А рядом с ними в более поздние века появились могилы и других пришлых людей — иностранных торговцев — норвежцев, англичан, шведов, финнов, датчан, французов и даже испанцев. Но их могилы выделялись среди прочих — на каждой непременно лежал камень с выбитыми длинными, пространными надписями, сообщающими, кто тут, из каких земель пришел, по какому делу и по какой оказии не добрался до родного дома… Иностранный торговый люд издавна летом наезжал на торгово-меновую ярмарку в Лампожню (а ярмарка эта была годами старше знаменитой холмогорской), а после ярмарки поднимался вверх по Мезени, подолгу жил в деревнях, сбывая свой товар подороже и скупая у жителей всякую всячину подешевле. Нередко с торговцами хворь случалась, и последний приют находили они в чужой несогретой земле.
Так и повелось в Лышегорье могилы рыть на высоком кряжу, на бору, под густыми кронами сосен, и не отделять друг от друга дощатником, что своих людей, что пришлых… Лишь песчаные холмики и белостволые тесаные кресты, да и те чаще без надписей, были разбросаны по всему бору в хаотическом беспорядке. Свои и так знали, кто где лежит, хоронили обычно всей деревней, а чужому чего объяснять — имя ему ведь ничего не скажет. Все мы дети человеческие — дети не только живущих, но и умерших, безымянных, прошедших до нас в сотнях поколений.
Так и на нашем кладбище. Пока живы были близкие, смотрели за могилами отцов, братьев, дедов, матерей, сестер, бабушек. А проходила жизнь, и со смертью близких, в сменявшихся от века к веку поколениях, как в океанских волнах, терялись на бору холмики и опадали в забвении могилы, соединившись с могучей жизнью природы…
Егор Кузьмич был похоронен на самой опушке, возле молоденьких, тонкостволых сосенок. Место было просторное, ничем не затемненное. Мы приходили обычно на его могилу ближе к вечеру. Сентябрьское потускневшее солнце мягко припекало нам в спину. Селивёрст Павлович понуро смотрел в одну точку, и нескончаемо длилось печальное молчание. В небе проносились стаи птиц, собиравшихся в далекие края. Тихий говор соснового леса прерывался прощальным, пронзительным криком птичьих вожаков, сзывавших собратьев в нелегкую дорогу, — у осени прорезался зрелый голос.
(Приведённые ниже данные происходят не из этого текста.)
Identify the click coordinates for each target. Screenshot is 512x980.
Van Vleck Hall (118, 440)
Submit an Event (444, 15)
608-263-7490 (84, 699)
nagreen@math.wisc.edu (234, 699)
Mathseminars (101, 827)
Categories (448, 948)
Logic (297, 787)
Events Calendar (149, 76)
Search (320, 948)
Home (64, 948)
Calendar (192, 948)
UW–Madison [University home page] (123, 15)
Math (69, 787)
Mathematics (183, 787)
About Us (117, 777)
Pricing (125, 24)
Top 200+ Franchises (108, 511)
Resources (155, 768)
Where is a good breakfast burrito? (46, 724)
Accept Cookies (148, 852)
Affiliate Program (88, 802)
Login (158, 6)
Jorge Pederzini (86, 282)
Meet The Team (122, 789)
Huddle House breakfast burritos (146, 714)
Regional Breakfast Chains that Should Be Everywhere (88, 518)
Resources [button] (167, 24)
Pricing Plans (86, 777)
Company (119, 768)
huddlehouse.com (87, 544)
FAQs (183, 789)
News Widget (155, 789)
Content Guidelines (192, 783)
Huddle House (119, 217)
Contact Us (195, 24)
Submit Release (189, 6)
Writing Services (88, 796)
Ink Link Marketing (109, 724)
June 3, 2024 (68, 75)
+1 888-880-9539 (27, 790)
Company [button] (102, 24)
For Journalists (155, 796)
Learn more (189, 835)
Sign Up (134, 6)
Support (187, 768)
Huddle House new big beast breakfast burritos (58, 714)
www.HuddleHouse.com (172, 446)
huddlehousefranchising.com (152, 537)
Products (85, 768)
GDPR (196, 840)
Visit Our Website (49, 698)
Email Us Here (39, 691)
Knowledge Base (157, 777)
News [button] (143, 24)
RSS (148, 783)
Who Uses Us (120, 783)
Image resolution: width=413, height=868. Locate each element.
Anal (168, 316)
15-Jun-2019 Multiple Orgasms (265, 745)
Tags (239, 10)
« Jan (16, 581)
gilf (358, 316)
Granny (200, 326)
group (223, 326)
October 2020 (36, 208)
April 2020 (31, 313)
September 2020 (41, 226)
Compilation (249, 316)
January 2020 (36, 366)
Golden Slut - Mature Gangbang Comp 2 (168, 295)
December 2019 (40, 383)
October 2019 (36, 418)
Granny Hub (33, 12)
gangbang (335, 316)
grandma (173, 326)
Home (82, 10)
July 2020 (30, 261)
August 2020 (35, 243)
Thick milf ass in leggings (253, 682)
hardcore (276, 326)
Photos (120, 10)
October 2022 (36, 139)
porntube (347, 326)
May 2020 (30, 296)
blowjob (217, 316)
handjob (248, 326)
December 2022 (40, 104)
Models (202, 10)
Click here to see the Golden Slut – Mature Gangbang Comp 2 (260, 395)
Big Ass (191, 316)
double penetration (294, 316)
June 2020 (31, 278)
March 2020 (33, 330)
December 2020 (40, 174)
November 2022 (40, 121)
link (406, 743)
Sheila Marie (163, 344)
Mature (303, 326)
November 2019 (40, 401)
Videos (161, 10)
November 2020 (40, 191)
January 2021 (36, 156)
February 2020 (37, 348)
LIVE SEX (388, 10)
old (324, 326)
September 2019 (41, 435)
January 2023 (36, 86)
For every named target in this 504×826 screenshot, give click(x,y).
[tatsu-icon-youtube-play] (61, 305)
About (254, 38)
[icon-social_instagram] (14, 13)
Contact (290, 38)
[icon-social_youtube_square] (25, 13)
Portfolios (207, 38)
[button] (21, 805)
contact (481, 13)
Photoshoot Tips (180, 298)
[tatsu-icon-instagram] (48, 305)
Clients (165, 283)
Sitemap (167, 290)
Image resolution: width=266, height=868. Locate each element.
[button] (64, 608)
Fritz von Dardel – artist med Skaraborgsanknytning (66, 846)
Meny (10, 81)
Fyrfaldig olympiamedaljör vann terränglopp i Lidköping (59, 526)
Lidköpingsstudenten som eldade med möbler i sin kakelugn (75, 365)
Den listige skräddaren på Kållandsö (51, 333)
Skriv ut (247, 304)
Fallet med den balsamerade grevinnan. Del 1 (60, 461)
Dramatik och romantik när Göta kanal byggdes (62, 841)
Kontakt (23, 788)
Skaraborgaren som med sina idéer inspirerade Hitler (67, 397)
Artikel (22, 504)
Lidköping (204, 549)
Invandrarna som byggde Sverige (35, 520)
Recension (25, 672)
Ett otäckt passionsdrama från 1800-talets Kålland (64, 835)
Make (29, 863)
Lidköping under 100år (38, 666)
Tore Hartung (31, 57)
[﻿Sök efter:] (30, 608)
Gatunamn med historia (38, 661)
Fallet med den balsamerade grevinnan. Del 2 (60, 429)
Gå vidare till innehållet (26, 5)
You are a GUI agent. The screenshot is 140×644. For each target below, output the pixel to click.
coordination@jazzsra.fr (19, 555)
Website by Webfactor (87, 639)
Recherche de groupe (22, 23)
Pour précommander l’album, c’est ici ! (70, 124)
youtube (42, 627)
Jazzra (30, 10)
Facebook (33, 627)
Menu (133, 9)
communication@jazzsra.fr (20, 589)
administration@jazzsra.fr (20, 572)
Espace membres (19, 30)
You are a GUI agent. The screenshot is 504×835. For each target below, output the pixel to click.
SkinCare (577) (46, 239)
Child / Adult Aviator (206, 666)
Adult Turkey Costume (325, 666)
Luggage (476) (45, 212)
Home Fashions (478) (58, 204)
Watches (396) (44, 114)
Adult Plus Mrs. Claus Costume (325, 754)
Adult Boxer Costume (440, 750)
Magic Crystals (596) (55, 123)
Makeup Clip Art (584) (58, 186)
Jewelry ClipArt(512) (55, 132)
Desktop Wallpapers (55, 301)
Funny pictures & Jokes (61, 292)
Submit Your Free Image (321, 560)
В такие минуты мне хотелось спросить у Селивёрста Павловича: что такое смерть и почему она столь внезапна?.. А еще более меня угнетало: почему люди должны умирать, кто завел такой порядок и кто назначает день смерти?.. И почему все непременно должно иметь окончание, исчезновение, уничтожение?
Но поскольку Селивёрст Павлович обыкновенно молчал, то и мне было неловко тревожить его вопросами. Я откладывал их на будущее, для другого подходящего случая. А посидев, он брал лопату, подправлял осыпавшийся с могильной горки песок, а я обкладывал бока мелкой галькой, чтобы не размыло их долгими осенними дождями. Селивёрст Павлович, подкинув на осевшую у столба прогалину свежей земли, чуть-чуть прихлопывал ее сверху. Делал все неторопливо, ровно врезал острие и легко закидывал на самую горку несколько лопат чистого, непросохшего песка. Комочки застревали на камушках, образуя маленькие бугорки. Я старательно разглаживал их ладонями. И бока могилы получались гладкие и крутые, как у яйца.
Дерном могилы у нас не выкладывают. Живут они под белой песчаной насыпью, легко вбирая влагу, прибранные и ухоженные…
Потом я собирал возле могилы сосновые шишки, чтоб молодое семя не попало на свежую землю и не пошло в рост, складывал их в сторонке, на безветренном месте. И разводил костер. Шишки горели весело, с запальчивой трескотней и наполняли воздух смоляным, пряным запахом.
Перед уходом Селивёрст Павлович разбрасывал на могиле и вокруг нее несколько горстей ячменя, припасенного им на этот случай, приговаривая:
— Не скучай, Егорушка, птичек слушай, пусть они тебе песни свои поют…
И чудно́ было смотреть на него, как он широко раскидывал зерна и каждый раз повторял одни и те же слова… Словно и всерьез верил, что Егор Кузьмич услышит песню птиц.
С кладбища мы возвращались окраиной, через поля, любимой тропкой Егора Кузьмича. Он редко ходил через село, по главной улице, все больше полем, лесом, тропой, мимо овинов, где птичий гомон стоит круглый год.